The M‐1 Rifle was the standard small‐arms weapon of the U.S. Army in World War II and the Korean War. Its inventor, Canadian‐born John Cantius Garand, developed the gas‐operated semiautomatic rifle at the Springfield Armory during the 1920s. Gen. Douglas MacArthur ordered Garand's original .276‐caliber changed to .30‐06 (.30 caliber cartridge developed in 1906) as the army retained vast stocks of such cartridges from World War I. In 1936 the army officially adapted the M‐1 Garand rifle. Officers were assigned M‐1 carbines, smaller and lighter. The rifle weighed 11.25 pounds with an eight‐round clip and had a maximum range of 460 meters. The weapon could be fitted with a knife bayonet.

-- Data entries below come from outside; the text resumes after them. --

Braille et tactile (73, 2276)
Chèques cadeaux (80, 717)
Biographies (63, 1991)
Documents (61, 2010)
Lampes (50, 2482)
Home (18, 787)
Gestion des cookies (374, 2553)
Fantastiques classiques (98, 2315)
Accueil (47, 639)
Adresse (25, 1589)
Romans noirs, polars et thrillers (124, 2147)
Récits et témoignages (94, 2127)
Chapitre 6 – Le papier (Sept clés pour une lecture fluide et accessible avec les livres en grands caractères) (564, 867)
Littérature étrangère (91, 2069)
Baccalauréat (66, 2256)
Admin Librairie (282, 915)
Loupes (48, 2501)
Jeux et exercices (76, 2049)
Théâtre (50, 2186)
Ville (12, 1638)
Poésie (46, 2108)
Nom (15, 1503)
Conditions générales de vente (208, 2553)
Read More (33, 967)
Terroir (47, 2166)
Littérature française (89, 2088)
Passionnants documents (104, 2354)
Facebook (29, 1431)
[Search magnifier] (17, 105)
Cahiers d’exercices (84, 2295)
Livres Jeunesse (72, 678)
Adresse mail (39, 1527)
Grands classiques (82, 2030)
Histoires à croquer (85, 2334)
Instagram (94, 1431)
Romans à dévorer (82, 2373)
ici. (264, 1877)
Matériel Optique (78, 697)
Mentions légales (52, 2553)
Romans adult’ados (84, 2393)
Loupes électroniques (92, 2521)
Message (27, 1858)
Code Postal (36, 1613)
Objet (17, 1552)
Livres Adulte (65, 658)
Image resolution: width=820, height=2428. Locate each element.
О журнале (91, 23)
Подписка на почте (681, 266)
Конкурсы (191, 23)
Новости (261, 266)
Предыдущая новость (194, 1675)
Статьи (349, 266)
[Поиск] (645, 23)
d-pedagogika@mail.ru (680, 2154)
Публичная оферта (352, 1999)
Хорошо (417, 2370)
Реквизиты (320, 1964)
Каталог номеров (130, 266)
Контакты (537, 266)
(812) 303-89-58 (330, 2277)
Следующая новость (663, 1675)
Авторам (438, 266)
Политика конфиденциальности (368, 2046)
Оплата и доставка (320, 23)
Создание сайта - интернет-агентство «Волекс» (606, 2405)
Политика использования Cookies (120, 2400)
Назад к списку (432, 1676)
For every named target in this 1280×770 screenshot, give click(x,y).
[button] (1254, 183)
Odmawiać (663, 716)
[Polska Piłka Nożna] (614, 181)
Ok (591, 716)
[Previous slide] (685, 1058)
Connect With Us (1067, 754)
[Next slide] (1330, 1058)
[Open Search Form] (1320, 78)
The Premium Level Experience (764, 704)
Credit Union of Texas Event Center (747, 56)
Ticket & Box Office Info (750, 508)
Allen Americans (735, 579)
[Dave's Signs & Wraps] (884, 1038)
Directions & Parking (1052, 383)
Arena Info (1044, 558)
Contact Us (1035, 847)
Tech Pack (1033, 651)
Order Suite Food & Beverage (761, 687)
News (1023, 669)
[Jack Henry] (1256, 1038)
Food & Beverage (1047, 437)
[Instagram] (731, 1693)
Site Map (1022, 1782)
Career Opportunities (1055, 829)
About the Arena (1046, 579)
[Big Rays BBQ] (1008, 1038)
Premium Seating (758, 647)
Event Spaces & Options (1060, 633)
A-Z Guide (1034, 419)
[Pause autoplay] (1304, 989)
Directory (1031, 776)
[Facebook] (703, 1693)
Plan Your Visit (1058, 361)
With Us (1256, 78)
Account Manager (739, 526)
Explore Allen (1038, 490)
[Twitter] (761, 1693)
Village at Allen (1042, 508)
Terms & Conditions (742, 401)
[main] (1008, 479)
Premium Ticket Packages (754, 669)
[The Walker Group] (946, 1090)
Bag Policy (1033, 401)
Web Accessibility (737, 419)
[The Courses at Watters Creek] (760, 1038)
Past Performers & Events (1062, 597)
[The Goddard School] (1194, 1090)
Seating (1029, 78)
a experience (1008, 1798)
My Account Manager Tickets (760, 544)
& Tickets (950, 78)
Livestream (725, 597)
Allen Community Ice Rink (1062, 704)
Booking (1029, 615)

The Marine Corps favored its own semiautomatic rifle, designed by Marine Corps Officer Melvin Johnson, but Congress opted for the M‐1. World War I veterans preferred the 1903 Springfield bolt action and were concerned about the M‐1 semiautomatic's reliability and accuracy in combat situations. Those questions were emphatically vindicated in World War II. In that war, most other armies still used bolt‐action rifles. Although both the Germans and the Russians fielded small numbers of semiautomatic rifles, the United States was the only nation to fight the war armed primarily with a semiautomatic rifle. The Garand M‐14 model was eventually replaced by the M‐16 rifle in the 1960s.
[See also Springfield Model 1903; Weaponry, Army; Weaponry, Marine Corps.]


Bruce N. Canfield , The M‐1 Garand and the M‐1 Carbine, 1988.